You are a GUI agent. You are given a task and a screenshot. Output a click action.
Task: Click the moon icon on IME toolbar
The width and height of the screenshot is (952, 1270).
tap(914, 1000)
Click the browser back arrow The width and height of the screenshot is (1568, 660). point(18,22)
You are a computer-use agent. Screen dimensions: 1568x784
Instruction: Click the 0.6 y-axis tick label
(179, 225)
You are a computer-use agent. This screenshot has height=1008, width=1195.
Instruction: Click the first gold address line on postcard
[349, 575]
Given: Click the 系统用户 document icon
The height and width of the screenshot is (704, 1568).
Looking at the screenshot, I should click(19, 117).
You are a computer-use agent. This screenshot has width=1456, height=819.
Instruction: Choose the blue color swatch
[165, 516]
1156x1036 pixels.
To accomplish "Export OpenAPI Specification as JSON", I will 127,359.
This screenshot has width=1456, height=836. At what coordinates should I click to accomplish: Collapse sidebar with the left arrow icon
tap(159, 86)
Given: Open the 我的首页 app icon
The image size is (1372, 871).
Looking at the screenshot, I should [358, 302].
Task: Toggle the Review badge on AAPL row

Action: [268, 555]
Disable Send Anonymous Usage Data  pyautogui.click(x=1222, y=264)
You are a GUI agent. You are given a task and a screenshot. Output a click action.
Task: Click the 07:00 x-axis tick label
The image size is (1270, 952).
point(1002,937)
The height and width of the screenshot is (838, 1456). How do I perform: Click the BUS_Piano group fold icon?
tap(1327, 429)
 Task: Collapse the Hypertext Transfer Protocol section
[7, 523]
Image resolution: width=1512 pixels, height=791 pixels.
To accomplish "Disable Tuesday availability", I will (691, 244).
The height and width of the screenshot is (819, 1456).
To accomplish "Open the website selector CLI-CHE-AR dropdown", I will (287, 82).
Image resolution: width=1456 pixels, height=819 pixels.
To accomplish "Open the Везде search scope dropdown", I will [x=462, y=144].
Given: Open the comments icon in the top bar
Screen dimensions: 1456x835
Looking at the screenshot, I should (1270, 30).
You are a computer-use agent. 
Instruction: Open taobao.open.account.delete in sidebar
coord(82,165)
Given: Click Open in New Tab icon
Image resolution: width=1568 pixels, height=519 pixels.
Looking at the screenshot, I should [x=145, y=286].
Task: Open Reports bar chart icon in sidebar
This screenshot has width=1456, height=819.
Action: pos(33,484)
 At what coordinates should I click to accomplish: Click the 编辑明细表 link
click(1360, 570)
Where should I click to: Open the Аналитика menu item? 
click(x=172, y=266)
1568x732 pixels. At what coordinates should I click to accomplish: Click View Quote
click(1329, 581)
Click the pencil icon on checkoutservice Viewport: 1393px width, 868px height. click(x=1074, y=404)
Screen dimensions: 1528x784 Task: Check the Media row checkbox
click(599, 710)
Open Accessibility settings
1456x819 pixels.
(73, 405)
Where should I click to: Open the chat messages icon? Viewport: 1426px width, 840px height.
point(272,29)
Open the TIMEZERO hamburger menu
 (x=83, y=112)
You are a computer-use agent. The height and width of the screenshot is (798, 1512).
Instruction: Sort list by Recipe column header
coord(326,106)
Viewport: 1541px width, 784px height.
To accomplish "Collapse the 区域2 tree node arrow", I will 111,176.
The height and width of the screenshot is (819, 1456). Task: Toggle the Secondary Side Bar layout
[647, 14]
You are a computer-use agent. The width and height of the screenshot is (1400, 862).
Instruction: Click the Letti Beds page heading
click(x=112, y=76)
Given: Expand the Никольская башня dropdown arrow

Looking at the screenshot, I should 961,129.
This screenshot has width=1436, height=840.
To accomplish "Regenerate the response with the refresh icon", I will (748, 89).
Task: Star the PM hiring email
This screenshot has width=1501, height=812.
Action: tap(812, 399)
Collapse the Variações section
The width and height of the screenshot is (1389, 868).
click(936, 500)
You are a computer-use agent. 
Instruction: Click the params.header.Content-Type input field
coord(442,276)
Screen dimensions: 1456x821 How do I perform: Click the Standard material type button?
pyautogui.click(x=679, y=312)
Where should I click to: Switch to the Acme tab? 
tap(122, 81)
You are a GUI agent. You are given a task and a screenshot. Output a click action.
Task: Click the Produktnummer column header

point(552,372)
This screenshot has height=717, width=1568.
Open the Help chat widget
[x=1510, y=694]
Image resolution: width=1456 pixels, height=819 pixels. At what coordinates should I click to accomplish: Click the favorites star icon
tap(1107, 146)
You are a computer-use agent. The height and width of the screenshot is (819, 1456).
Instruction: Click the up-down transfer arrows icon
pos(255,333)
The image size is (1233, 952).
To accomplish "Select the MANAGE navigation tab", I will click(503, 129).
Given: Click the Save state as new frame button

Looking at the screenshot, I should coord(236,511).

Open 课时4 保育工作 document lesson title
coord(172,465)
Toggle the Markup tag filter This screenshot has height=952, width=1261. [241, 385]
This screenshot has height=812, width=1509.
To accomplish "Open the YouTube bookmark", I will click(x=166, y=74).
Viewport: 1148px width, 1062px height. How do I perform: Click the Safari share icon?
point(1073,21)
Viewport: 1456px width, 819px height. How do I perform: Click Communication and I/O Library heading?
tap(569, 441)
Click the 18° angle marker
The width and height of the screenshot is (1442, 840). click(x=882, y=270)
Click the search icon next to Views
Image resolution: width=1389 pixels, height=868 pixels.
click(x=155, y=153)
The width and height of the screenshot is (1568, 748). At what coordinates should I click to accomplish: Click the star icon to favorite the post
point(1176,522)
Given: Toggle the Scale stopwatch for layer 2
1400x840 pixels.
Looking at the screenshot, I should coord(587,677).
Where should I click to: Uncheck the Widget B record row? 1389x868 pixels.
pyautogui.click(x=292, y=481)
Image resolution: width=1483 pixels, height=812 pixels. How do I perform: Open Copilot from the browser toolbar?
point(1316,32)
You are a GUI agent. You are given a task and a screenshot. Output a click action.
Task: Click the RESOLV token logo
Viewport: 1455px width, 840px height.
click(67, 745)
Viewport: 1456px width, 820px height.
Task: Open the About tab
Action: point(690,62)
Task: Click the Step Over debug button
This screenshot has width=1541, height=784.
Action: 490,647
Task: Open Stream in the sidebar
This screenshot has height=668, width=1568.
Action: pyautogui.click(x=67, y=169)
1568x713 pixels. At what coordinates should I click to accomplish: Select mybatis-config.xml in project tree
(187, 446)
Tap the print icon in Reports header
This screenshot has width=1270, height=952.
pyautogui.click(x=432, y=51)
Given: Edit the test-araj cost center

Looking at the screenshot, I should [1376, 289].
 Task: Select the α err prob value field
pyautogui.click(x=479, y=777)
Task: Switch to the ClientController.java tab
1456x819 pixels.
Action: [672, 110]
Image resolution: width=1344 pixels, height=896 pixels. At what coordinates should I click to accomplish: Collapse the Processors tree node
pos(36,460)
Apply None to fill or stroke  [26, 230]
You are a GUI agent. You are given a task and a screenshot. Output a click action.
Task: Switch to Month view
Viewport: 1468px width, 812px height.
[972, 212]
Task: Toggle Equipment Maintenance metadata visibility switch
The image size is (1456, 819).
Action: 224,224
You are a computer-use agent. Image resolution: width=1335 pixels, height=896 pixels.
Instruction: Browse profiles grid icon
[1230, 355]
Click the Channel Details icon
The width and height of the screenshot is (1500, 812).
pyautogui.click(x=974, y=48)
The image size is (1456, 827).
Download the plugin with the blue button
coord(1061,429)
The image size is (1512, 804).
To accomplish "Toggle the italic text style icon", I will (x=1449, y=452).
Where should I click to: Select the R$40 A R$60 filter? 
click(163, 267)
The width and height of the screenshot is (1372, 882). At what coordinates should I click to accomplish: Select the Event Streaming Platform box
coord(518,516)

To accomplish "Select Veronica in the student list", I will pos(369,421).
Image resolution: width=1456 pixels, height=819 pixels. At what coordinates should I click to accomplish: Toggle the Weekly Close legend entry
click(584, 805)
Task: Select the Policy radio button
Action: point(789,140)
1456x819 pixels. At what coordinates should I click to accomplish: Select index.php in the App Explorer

Work item: An exact printout is needed of the lines from the one containing "Instruction: Browse profiles grid icon" through the end of the listing above, both of those lines included, and nothing else.

Answer section:
Instruction: Browse profiles grid icon
[1230, 355]
Click the Channel Details icon
The width and height of the screenshot is (1500, 812).
pyautogui.click(x=974, y=48)
The image size is (1456, 827).
Download the plugin with the blue button
coord(1061,429)
The image size is (1512, 804).
To accomplish "Toggle the italic text style icon", I will (x=1449, y=452).
Where should I click to: Select the R$40 A R$60 filter? 
click(163, 267)
The width and height of the screenshot is (1372, 882). At what coordinates should I click to accomplish: Select the Event Streaming Platform box
coord(518,516)

To accomplish "Select Veronica in the student list", I will pos(369,421).
Image resolution: width=1456 pixels, height=819 pixels. At what coordinates should I click to accomplish: Toggle the Weekly Close legend entry
click(584, 805)
Task: Select the Policy radio button
Action: point(789,140)
1456x819 pixels. At what coordinates should I click to accomplish: Select index.php in the App Explorer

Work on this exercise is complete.